Start of Passage shown

2017-06-12 Thread Bin Cheng

Hi,
I was asked by upstream to split the loop distribution patch into small ones.
It is hard because data structure and algorithm are closely coupled together.
Anyway, this is the patch series with smaller patches.  Basically I tried to
separate data structure and bug-fix changes apart with one as the main patch.
Note I only made necessary code refactoring in order to separate patch, apart
from that, there is no change against the last version.

This is the first patch introducing new internal function IFN_LOOP_DIST_ALIAS.
GCC will distribute loops under condition of this function call.

Bootstrap and test on x86_64 and AArch64.  Is it OK?

Thanks,
bin
2017-06-07  Bin Cheng  <bin.ch...@arm.com>

* cfgloop.h (struct loop): New field ldist_alias_id.
* cfgloopmanip.c (lv_adjust_loop_entry_edge): Comment change.
* internal-fn.c (expand_LOOP_DIST_ALIAS): New function.
* internal-fn.def (LOOP_DIST_ALIAS): New.
* tree-vectorizer.c (vect_loop_dist_alias_call): New function.
(fold_loop_dist_alias_call): New function.
(vectorize_loops): Fold IFN_LOOP_DIST_ALIAS call depending on
successful vectorization or not.From 3598491598e0b425f1cfa4b7bb4c180886a08bef Mon Sep 17 00:00:00 2001
From: Bin Cheng <binch...@e108451-lin.cambridge.arm.com>
Date: Wed, 7 Jun 2017 13:04:03 +0100
Subject: [PATCH 01/14] ifn_loop_dist_alias-20170607.txt

---
 gcc/cfgloop.h |  9 +++
 gcc/cfgloopmanip.c|  3 ++-
 gcc/internal-fn.c |  8 ++
 gcc/internal-fn.def   |  1 +
 gcc/tree-vectorizer.c | 75 ++-
 5 files changed, 94 insertions(+), 2 deletions(-)

End of Passage shown
Start of Recorded information

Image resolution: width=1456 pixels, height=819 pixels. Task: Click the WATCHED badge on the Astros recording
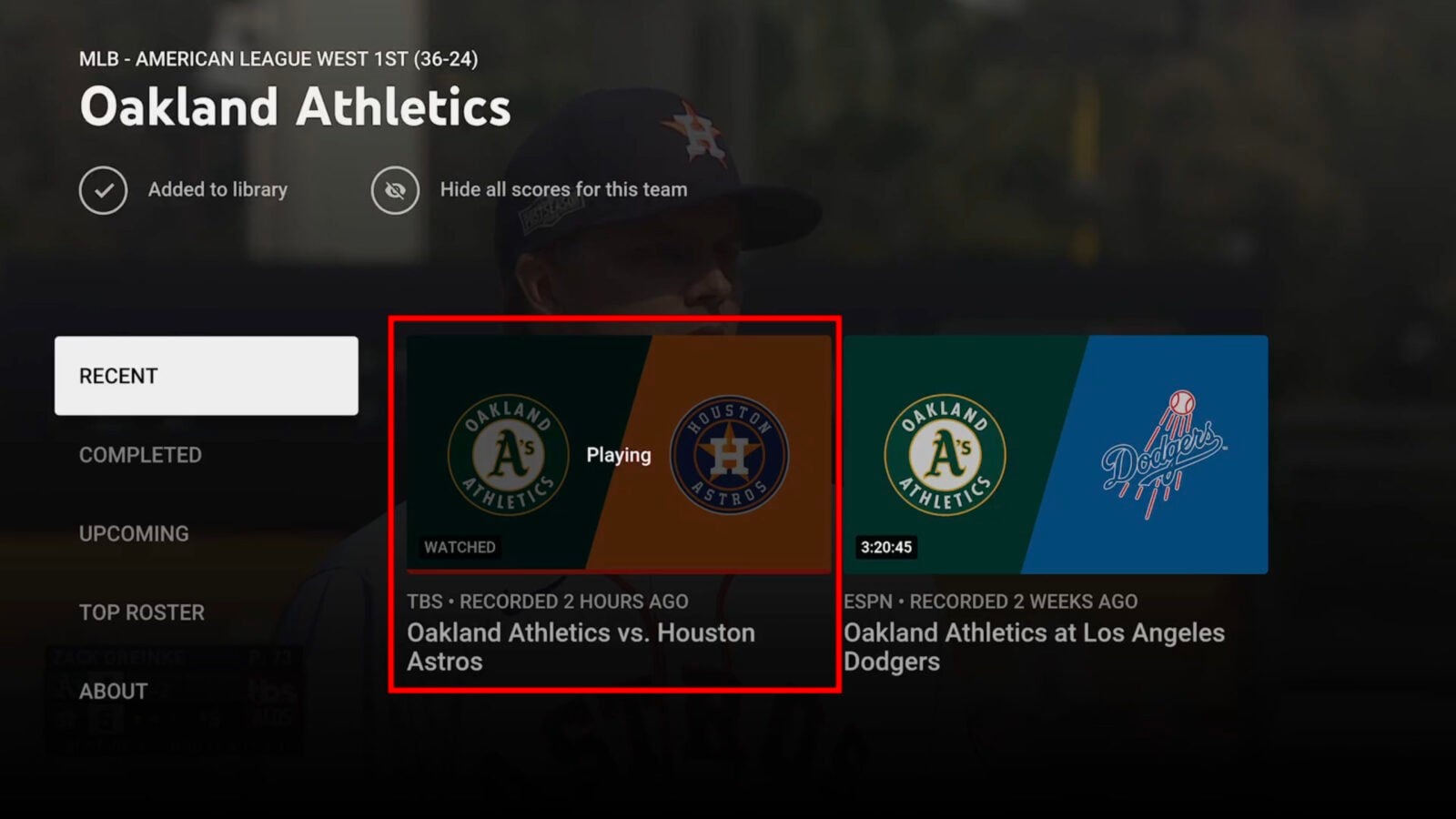(460, 547)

End of Recorded information

__What is asked__.
a – Repeat the part of the loop distribution patch email starting at "GCC will distribute" and ending at "(fold_loop_dist_alias_call): New function.".
b – Please supply what comes next in the loop distribution patch email, picking up after its last line.

__Set of answers__.
a –
GCC will distribute loops under condition of this function call.

Bootstrap and test on x86_64 and AArch64.  Is it OK?

Thanks,
bin
2017-06-07  Bin Cheng  <bin.ch...@arm.com>

* cfgloop.h (struct loop): New field ldist_alias_id.
* cfgloopmanip.c (lv_adjust_loop_entry_edge): Comment change.
* internal-fn.c (expand_LOOP_DIST_ALIAS): New function.
* internal-fn.def (LOOP_DIST_ALIAS): New.
* tree-vectorizer.c (vect_loop_dist_alias_call): New function.
(fold_loop_dist_alias_call): New function.

b –
diff --git a/gcc/cfgloop.h b/gcc/cfgloop.h
index a8bec1d..be4187a 100644
--- a/gcc/cfgloop.h
+++ b/gcc/cfgloop.h
@@ -225,6 +225,15 @@ struct GTY ((chain_next ("%h.next"))) loop {
  builtins.  */
   tree simduid;
 
+  /* For loops generated by distribution with runtime alias checks, this
+ is a unique identifier of the original distributed loop.  Generally
+ it is the number of the original loop.  IFN_LOOP_DIST_ALIAS builtin
+ uses this id as its first argument.  Give a loop with an id, we can
+ look upward in dominance tree for the corresponding IFN_LOOP_DIST_ALIAS
+ buildin.  Note this id has no meanling after IFN_LOOP_DIST_ALIAS is
+ folded and eliminated.  */
+  int ldist_alias_id;
+
   /* Upper bound on number of iterations of a loop.  */
   struct nb_iter_bound *bounds;
 
diff --git a/gcc/cfgloopmanip.c b/gcc/cfgloopmanip.c
index d764ab9..adb2f65 100644
--- a/gcc/cfgloopmanip.c
+++ b/gcc/cfgloopmanip.c
@@ -1653,7 +1653,8 @@ force_single_succ_latches (void)
 
   THEN_PROB is the probability of then branch of the condition.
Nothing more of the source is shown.